I keep waiting for things to get less difficult, but they don’t — in fact, they continue to get harder. That doesn’t seem right. Life shouldn’t get harder the older you get, but it does.

However, as our difficulties increase we get better at navigating the bullshit. We put up boundaries and become more comfortable saying “I’m not okay with that,” or “You are not allowed to do that to me,” or “You are not welcome in my home.” As life gets harder, WE GET BETTER.

We get better.

It’s like parenting. We don’t give birth to a child in the throes of the terrible two’s — we start out with a mewling newborn and it feels like the hardest thing we have ever done. But then they start crawling and running and fighting back when you’re desperately trying to cram them into car seats and grocery carts, and again you think to yourself: this is the hardest thing I have ever done.

You find yourself thinking that every time you face down a new problem or situation that taxes your spirit. But remembering all of the other hard things you have surmounted — the colic, the endless nights, the tantrums, the failures made right — gets you through it.
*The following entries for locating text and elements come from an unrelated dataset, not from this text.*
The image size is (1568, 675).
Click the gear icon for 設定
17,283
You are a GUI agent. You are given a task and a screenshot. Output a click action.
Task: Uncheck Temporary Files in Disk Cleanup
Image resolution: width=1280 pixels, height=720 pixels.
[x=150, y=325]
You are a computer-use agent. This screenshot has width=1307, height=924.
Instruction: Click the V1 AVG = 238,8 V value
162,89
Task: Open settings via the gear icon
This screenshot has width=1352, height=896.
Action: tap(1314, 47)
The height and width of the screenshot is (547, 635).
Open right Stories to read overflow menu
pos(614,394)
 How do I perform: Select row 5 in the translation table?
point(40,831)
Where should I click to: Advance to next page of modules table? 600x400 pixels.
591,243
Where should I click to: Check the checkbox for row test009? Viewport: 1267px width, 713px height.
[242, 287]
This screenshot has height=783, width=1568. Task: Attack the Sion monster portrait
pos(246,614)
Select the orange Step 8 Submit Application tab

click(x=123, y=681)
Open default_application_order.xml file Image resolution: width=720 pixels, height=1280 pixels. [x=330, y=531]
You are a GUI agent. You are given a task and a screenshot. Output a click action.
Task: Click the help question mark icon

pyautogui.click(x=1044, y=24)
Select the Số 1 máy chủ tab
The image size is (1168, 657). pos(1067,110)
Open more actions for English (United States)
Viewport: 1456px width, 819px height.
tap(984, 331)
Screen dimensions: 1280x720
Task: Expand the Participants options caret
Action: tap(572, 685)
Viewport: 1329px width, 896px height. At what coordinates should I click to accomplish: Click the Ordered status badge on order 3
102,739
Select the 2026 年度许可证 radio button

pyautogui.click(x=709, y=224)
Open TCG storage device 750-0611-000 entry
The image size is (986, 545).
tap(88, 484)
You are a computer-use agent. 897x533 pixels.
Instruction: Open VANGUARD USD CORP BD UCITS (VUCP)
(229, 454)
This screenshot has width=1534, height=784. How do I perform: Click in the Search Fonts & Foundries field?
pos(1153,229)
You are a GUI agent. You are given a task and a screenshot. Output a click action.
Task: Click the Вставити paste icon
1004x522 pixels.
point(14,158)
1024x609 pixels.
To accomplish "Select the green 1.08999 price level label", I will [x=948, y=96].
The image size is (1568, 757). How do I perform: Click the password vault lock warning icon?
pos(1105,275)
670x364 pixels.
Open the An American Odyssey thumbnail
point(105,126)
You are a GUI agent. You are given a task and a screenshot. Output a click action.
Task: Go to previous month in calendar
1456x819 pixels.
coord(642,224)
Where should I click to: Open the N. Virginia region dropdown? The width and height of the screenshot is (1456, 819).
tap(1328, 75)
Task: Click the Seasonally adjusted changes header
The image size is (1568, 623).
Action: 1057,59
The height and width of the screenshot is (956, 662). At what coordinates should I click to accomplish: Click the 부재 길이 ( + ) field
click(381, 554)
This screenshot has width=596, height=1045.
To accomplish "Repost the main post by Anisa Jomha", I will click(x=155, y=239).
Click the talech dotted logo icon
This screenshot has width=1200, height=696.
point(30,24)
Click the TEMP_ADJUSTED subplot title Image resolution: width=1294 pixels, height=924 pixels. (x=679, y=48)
That is how I am looking at my life right now. I will get through it, because I have made it through a lot of other hard things.

But it’s still really hard.

When life outside of these four walls becomes overwhelming, I turn inward and focus my attention on my people. They make me forget the bad and focus on the good.

There’s a lot of both, but I’d rather focus on the good. And there is so, so much of it.